Av. Aratãs, Moema

Era um DKV azul, eu sabia quando ele estava na casa da (a)vó. O carro estava plantado na frente com as portas abertas, esperando ser limpo. Meu coração batia forte… Ele estaria lá.

Eu nem me olhava no espelho, não precisava. Não arrumava meu cabelo, pois não havia tempo. Apenas dava qualquer desculpa para a minha mãe, subia a Av. Aratãs em direção a casa da minha avó Marinha. Meu coração aos saltos, o rosto pegando fogo, pois toda a emoção estava estampada nele.

Saia da minha casa na Al. Nhambiquaras, viarava a Av. Aratãs em direção ao meu amor… Olhava à frente e só me virava quando eu escutava o voz dele:
– "Ei, tá indo pra sua vó?"
Nossa! Iluminação total, a voz quase não saía… Só se ouvia um grunido.

– "Hum Hum…"
Mas eu tinha de parar, afinal de contas foi ele que começou o papo.
– "Vou sim", respondi.
– "E você, lavando o carro ?", complementei.
Ai, ai… Mas que pergunta!

Ele abria aquele sorriso lindo e com aqueles olhos azuis brilhantes que combinavam tanto com o carro, ele perguntava:
– "Vai na Manja hoje? O bailinho começa as oito!!".
Era só o que eu queria ouvir…
– "Vou sim. Você também vai, né?"
– "Vou", ele respondeu.

Pronto acabou o diálogo. Tudo bem, ele vai! Ele vai! Não tinha mais nada para dizer, nem pra ouvir…Nem mesmo que eu quisesse, a alegria tomou conta do meu corpo todo..
– “Então tá, agente se encontra lá!"

Virava meu corpo tremendo de emoção, acenei um tchauzinho e continuei subindo a Aratãs, já chegando na esquina com a Al. Anapurus. AS amigas na varanda gritaram :
– "Oi Iara. Vai pra sua vó?" E as gargalhadas soaram longe…

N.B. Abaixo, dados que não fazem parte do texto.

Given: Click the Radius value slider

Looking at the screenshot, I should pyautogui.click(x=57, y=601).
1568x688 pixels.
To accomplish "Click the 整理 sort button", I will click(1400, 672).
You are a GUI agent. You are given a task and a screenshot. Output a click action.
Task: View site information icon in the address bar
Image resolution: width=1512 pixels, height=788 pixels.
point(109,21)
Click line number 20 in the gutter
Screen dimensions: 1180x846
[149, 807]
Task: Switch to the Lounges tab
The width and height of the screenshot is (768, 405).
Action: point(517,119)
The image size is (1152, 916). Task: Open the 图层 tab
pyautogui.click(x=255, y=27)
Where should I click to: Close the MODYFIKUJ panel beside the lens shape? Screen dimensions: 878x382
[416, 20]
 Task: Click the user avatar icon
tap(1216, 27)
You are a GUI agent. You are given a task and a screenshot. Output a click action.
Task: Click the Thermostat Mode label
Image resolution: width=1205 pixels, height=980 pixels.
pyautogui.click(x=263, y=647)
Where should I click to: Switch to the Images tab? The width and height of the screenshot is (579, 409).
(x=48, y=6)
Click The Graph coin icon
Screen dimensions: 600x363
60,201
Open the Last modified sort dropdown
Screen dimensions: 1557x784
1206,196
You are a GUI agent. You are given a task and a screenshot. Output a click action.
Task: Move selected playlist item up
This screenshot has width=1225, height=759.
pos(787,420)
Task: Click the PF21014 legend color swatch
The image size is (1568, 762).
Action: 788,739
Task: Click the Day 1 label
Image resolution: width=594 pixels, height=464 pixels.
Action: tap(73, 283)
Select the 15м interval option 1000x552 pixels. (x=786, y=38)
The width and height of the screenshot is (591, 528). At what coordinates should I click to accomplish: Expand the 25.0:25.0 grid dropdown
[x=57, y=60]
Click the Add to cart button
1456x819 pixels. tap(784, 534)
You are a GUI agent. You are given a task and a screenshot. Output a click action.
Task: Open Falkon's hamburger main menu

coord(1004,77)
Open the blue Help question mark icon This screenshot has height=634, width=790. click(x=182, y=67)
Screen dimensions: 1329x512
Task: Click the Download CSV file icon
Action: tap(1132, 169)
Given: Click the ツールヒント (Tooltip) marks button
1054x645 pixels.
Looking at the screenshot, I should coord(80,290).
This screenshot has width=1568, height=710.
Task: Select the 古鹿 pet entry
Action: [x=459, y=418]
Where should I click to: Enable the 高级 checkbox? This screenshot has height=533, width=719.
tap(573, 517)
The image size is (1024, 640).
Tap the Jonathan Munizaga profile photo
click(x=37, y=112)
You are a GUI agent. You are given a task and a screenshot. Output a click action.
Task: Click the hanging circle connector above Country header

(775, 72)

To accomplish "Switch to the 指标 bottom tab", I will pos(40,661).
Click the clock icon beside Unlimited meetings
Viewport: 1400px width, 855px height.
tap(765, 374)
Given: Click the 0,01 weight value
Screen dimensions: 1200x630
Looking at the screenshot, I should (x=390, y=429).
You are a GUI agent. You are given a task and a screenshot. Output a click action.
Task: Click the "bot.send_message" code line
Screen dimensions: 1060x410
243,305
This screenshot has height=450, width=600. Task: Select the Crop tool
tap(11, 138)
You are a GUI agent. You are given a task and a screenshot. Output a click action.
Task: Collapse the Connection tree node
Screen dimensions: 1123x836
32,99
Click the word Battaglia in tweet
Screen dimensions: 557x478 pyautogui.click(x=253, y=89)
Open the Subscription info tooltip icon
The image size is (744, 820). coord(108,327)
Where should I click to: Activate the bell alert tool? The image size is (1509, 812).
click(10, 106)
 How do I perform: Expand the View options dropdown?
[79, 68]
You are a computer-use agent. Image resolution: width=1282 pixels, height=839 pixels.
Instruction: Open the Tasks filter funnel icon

Todo mundo sabia, afinal, que eu subia aquela rua pelo menos duas vezes por dia, só para poder ter um lance daqueles olhos azuis…

Do outro lado da rua estavam mais alguns amigos: Roberto Zé Augusto, Mimi ..
-"Oi, Iara, tudo jóia?”, perguntaram.
-"Tudo..", respondi.
-"Bailinho na Manja hoje, viu?”

Ora, como se eu não soubesse! Já estava contando os minutos, os segundos, até ensaiando mil roupas no pensamento, sonhando com os momentos que iria passar em seus braços, ao som de Ray Charles, Sergio Endrigo , Rita Pavone… Pousar minha cabeça em seu ombro esperando o primeiro beijo.

Chegando à minha avó, com a cabeça nas nuvens, não ouvia nada o que ela falava. Cumprimentava meus tios e saia correndo. A vontade era voltar de novo, descer a Aratãs mais uma vez e olhar para ele… Mas eu não podia, ia dar muito na cara, tinha que disfarçar.

Então ia nos vizinhos: Dona Lica e Sr. Lico, na Aratãs mesmo. Brincava com as crianças de pular corda… Afinal, ainda faltavam algumas horas para as oito.